Copy out the lines of the listing below from the line with "Given: Click the News and More newspaper icon" to the line with "Open the text", both included, reproducing them as they are.

* Exercise materials
━━━━━━━━━━━━━━━━━━━━━━━━━━━━━━
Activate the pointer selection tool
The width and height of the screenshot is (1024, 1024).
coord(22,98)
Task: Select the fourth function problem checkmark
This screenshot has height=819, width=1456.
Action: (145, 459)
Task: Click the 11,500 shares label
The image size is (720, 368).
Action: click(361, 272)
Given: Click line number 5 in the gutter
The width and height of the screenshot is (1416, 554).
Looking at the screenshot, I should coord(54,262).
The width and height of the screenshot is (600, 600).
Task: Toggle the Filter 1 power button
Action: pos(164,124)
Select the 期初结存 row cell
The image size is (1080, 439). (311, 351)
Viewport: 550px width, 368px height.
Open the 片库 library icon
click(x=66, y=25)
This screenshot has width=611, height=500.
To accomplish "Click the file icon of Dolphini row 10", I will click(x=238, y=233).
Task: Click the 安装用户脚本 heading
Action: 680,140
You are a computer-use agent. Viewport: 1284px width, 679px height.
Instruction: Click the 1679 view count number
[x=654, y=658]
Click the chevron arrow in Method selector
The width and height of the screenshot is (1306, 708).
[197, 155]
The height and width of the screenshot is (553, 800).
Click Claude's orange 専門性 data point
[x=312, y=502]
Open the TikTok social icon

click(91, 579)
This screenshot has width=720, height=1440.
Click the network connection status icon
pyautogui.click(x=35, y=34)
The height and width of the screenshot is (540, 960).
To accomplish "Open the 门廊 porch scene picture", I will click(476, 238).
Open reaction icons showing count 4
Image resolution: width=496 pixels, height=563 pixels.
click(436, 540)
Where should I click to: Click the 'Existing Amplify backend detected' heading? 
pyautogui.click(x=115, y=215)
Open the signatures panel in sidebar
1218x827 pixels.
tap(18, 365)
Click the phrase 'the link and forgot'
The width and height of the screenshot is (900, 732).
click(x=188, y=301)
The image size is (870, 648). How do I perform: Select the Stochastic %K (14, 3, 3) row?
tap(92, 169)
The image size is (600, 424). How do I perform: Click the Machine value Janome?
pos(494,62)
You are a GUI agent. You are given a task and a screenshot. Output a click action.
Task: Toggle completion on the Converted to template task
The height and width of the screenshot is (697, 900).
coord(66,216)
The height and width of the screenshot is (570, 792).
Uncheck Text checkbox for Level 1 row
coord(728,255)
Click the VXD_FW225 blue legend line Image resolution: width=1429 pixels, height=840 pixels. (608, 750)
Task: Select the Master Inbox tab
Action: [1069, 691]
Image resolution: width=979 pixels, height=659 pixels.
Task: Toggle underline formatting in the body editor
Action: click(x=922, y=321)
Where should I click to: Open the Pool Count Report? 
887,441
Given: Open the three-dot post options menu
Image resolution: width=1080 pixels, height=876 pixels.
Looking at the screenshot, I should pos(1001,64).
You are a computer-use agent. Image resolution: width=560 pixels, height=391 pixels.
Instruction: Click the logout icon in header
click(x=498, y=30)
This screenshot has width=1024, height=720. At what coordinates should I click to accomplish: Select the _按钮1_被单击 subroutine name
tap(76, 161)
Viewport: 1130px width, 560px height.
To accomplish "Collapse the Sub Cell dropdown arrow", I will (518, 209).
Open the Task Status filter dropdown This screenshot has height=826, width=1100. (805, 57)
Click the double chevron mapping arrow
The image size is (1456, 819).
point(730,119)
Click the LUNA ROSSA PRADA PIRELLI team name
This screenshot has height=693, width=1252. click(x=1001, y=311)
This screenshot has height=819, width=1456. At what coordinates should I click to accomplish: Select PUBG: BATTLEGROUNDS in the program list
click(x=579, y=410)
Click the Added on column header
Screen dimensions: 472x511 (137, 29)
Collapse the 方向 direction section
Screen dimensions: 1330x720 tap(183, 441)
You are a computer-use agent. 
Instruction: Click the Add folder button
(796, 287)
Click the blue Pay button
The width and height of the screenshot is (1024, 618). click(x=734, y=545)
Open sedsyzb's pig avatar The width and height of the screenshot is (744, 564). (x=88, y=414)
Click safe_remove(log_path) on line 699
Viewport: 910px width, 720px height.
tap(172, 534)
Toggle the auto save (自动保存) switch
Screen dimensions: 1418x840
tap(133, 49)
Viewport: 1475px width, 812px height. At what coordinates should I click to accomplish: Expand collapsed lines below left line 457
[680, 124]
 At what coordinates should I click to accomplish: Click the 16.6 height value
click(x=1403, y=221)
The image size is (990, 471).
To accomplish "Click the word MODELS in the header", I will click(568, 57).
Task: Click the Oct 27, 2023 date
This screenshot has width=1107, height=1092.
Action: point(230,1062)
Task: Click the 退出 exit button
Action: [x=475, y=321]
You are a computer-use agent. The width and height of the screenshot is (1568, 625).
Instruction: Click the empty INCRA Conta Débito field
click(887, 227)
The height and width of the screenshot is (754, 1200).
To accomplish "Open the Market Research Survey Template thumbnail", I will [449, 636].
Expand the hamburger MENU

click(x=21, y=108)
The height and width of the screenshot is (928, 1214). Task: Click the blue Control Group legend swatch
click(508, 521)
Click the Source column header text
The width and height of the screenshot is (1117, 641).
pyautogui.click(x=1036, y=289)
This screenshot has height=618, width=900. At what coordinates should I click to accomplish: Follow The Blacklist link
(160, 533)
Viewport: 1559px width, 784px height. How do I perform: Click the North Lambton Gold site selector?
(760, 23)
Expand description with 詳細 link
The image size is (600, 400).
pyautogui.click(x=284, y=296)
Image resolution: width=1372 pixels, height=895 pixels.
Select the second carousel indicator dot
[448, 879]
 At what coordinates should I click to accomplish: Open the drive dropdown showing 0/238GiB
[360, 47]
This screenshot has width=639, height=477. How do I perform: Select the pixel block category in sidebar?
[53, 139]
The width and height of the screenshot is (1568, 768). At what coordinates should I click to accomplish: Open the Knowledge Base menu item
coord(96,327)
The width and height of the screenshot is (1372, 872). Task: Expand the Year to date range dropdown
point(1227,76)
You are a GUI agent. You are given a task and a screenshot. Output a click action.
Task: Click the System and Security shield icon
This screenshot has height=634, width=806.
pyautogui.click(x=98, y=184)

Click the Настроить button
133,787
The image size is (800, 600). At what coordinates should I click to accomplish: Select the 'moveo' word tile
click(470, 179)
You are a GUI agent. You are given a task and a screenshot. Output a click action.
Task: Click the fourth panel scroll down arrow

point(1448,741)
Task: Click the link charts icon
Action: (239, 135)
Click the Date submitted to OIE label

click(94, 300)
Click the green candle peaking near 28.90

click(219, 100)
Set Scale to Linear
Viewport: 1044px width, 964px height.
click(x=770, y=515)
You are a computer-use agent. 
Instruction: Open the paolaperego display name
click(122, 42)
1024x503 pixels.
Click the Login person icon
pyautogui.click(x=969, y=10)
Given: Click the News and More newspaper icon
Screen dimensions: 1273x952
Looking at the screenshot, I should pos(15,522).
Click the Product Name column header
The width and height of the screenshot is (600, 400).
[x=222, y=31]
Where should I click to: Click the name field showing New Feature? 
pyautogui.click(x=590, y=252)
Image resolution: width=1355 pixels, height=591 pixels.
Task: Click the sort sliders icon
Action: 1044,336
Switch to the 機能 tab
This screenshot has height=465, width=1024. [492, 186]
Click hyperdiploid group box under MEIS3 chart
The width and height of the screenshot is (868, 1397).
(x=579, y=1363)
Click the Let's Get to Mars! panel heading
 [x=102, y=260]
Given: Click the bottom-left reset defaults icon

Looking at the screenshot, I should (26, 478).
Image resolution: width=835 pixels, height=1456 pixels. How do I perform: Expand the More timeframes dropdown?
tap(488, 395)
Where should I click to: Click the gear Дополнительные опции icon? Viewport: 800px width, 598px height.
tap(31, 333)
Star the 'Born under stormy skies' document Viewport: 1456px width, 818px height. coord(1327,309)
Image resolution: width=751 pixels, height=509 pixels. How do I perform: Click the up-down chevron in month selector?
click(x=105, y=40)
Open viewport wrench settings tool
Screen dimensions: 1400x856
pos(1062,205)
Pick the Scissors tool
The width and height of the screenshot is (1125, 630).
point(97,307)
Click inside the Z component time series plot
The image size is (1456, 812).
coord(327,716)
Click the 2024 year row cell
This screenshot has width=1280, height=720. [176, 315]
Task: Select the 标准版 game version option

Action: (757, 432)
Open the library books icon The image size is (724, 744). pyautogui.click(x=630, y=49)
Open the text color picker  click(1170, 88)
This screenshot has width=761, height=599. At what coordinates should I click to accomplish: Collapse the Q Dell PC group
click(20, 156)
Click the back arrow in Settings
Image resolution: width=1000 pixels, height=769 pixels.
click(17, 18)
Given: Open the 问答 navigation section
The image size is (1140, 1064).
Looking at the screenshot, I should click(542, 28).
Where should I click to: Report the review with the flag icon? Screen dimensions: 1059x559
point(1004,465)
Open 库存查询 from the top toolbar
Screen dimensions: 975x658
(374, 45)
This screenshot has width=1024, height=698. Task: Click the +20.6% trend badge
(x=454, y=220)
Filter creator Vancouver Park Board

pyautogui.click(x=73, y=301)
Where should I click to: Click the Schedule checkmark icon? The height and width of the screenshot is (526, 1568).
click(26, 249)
━━━━━━━━━━━━━━━━━━━━━━━━━━━━━━
* Task output
Given: Click the News and More newspaper icon
Screen dimensions: 1273x952
Looking at the screenshot, I should pos(15,522).
Click the Product Name column header
The width and height of the screenshot is (600, 400).
[x=222, y=31]
Where should I click to: Click the name field showing New Feature? 
pyautogui.click(x=590, y=252)
Image resolution: width=1355 pixels, height=591 pixels.
Task: Click the sort sliders icon
Action: 1044,336
Switch to the 機能 tab
This screenshot has height=465, width=1024. [492, 186]
Click hyperdiploid group box under MEIS3 chart
The width and height of the screenshot is (868, 1397).
(x=579, y=1363)
Click the Let's Get to Mars! panel heading
 [x=102, y=260]
Given: Click the bottom-left reset defaults icon

Looking at the screenshot, I should (26, 478).
Image resolution: width=835 pixels, height=1456 pixels. How do I perform: Expand the More timeframes dropdown?
tap(488, 395)
Where should I click to: Click the gear Дополнительные опции icon? Viewport: 800px width, 598px height.
tap(31, 333)
Star the 'Born under stormy skies' document Viewport: 1456px width, 818px height. coord(1327,309)
Image resolution: width=751 pixels, height=509 pixels. How do I perform: Click the up-down chevron in month selector?
click(x=105, y=40)
Open viewport wrench settings tool
Screen dimensions: 1400x856
pos(1062,205)
Pick the Scissors tool
The width and height of the screenshot is (1125, 630).
point(97,307)
Click inside the Z component time series plot
The image size is (1456, 812).
coord(327,716)
Click the 2024 year row cell
This screenshot has width=1280, height=720. [176, 315]
Task: Select the 标准版 game version option

Action: (757, 432)
Open the library books icon The image size is (724, 744). pyautogui.click(x=630, y=49)
Open the text color picker  click(1170, 88)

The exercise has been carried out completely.